Baked Cod's Head

Trim and wash well the head of a cod, fill the gills with veal stuffing, put the head in a baking dish, season with pepper and salt, also add a little parsley; moisten with a pint of sherry and a little catsup, put a buttered paper over and set in the oven to bake. The fish must be well basted while baking, and a pint of stock may be added to keep it moist. When the head is nearly done sprinkle it over with fine raspings of bread, and when it is quite done put it upon a dish. Add two gills of brown sauce to the liquor in the baking pan, strain in a stewpan, and put in a little essence of anchovy, two ounces of butter and a little lemon juice; boil the sauce for a few minutes, pour on the cod and serve.

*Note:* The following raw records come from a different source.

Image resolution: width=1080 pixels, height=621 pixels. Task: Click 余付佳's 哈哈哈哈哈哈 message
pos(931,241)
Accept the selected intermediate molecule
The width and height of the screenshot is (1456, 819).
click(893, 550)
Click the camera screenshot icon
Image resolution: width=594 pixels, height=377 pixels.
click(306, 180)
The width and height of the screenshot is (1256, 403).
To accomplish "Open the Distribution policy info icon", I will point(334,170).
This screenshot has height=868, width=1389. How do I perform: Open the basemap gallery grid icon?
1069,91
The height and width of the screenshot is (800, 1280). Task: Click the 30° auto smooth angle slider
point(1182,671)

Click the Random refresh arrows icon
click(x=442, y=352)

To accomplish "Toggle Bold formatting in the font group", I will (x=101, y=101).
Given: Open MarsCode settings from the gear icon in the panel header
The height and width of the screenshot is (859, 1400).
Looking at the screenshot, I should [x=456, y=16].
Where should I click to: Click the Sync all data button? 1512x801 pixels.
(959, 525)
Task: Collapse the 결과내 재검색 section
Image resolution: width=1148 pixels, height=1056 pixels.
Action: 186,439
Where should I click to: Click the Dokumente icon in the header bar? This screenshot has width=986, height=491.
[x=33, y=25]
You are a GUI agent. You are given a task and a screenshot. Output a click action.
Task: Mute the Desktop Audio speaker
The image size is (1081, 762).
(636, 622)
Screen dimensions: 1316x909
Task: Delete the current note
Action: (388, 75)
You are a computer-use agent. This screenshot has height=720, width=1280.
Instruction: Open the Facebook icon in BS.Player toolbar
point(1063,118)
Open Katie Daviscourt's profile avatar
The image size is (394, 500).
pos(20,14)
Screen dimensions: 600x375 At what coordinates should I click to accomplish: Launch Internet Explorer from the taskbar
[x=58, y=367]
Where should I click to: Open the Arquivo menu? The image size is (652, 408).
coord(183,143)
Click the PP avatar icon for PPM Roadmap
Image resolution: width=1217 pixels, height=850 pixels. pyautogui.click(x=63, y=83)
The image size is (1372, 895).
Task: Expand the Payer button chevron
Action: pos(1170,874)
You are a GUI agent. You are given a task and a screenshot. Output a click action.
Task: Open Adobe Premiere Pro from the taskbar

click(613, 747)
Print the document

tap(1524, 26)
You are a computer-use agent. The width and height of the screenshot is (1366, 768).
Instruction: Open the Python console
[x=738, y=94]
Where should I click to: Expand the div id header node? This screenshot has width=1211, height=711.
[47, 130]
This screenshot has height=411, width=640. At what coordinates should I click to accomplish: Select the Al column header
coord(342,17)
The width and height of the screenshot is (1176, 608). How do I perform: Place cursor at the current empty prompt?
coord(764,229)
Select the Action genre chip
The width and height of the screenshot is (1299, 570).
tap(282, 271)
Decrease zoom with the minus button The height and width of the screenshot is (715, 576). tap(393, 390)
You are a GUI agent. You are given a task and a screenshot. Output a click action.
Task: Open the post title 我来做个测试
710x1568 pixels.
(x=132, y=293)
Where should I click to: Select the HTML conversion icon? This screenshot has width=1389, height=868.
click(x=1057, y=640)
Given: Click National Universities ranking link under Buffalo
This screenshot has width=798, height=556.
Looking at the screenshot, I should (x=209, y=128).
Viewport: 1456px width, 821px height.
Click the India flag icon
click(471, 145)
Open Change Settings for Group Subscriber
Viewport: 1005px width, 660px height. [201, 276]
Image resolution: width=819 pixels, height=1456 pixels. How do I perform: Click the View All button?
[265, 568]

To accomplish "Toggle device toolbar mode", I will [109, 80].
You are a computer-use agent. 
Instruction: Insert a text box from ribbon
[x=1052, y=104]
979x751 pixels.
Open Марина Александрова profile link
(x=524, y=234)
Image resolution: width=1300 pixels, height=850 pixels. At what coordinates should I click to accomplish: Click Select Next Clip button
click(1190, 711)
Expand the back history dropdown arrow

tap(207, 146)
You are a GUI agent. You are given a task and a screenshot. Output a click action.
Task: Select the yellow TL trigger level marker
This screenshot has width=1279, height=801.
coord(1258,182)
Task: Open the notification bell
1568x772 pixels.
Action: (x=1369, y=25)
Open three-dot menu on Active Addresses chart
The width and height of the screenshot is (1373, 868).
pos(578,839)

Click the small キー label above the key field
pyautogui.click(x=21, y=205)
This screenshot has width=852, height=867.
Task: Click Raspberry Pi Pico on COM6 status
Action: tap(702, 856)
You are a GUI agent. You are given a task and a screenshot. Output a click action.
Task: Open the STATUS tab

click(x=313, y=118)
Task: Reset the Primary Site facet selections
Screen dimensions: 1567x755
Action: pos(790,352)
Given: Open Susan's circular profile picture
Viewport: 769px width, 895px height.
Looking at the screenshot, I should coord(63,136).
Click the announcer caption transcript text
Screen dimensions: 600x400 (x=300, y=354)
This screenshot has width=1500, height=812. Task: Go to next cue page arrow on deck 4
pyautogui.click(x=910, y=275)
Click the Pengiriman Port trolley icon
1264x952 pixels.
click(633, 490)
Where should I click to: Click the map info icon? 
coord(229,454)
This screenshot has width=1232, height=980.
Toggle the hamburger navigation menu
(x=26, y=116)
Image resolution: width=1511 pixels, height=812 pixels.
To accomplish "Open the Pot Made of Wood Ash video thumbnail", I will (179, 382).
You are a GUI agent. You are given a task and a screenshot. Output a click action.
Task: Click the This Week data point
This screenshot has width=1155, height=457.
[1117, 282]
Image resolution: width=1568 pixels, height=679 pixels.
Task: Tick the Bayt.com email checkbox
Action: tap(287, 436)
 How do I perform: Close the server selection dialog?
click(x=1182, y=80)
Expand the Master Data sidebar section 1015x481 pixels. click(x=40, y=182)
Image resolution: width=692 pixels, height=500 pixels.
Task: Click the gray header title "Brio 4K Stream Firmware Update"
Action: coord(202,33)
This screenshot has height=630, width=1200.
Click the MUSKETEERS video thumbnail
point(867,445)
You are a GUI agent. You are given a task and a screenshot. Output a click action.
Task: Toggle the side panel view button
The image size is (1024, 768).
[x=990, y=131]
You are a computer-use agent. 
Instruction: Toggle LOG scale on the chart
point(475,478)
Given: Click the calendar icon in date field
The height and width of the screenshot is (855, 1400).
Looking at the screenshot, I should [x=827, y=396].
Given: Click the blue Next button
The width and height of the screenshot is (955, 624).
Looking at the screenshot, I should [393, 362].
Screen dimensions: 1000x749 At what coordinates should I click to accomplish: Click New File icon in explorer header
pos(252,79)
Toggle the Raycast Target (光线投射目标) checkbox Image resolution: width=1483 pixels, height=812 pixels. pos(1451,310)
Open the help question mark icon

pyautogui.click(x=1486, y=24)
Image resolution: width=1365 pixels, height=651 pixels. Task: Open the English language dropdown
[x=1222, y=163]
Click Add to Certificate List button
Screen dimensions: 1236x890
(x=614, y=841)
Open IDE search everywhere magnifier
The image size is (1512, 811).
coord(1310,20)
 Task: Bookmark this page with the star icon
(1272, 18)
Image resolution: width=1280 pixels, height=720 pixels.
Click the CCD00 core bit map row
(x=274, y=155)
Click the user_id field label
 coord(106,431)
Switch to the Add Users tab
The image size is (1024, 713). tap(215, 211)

Salted Cod, Biscayan Style

Bone two pounds of cod and soak in cold water for a day, place in a saucepan with fresh water and simmer till boiling, then add fresh water and let boil again; take out and scale. Fry two chopped onions and one green pepper in a gill of oil for five minutes, add a sliced tomato, one clove of bruised garlic and one chili pepper. Moisten these with three pints of broth, add a small bunch of parsley, three tablespoonfuls of tomato sauce and one pint of peeled potatoes, and cook for forty minutes; then add the cod and boil again for five minutes.

Boiled Salted Cod

Steep two pounds of salted cod and put in tepid water for six hours; then take it out and place it for the same length of time in cold water, changing about every half hour. Put the fish in a gallon saucepan filled with water, and when it boils put on the side and let simmer for five minutes.

Boiled Salted Cod With Egg Sauce

Chop fine one pound of freshly-salted cod that has been soaked, boiled, and allowed to get cold. Mix one teaspoonful of corn meal with one cupful of milk, and stir on the fire till it thickens, then add half a pound of mashed potatoes rubbed through a sieve, two ounces of butter, one dessertspoonful of chopped parsley, two beaten eggs and pepper to taste.

(2.) Boil two eggs for ten minutes, cut them into large dice, and put in one pint of melted butter sauce. When the fish is done pour this over it and serve.

Salted Cod With Brown Butter

Soak the fish in cold water for two days, then scrape off the scales, clean and wash thoroughly, and place over a slow fire until boiling. Move the kettle to the side of the fire, skim off the scum that may have risen to the top, and boil gently for ten minutes. Put a little butter in a fryingpan and place over the fire, when it is hot put in a few sprigs of parsley and fry until brown. Pour the butter and parsley over the fish and serve hot.

Boiled Cod's Tongues With Egg Sauce

Place the tongues in warm water and leave for a day and a half, changing the water once. Put a pan of water on the fire, and when it boils put in the tongues and boil them for ten minutes. Place a piece of toast on a dish, brush the tongues over with egg sauce, put them on the toast and serve.

Fried Cod's Tongues

Wash eighteen to twenty tongues, dip in cold milk, and roll one by one in flour. Put one teacupful of clarified butter in a fryingpan, lay in the tongues, keeping them separate and cook for three minutes; then turn on the other side and cook for three minutes longer. Serve with one gill of tomato sauce in a sauceboat.

Cod Tongues, Poulette Style

Put eighteen tongues, blanched, in a saucepan, add a pint of Dutch sauce, half a gill of the stock in which they were blanched, and one teaspoonful of chopped parsley, and beat for five minutes without boiling. Put in a deep dish, sprinkle with parsley and serve.

Cod's Tongues With Black Butter Sauce

Blanch eighteen cod's tongues, and put in a saucepan with half a gill of the liquor that they were blanched in, heat, but do not boil. Drain, dress on a hot dish and pour over one pint of black butter sauce.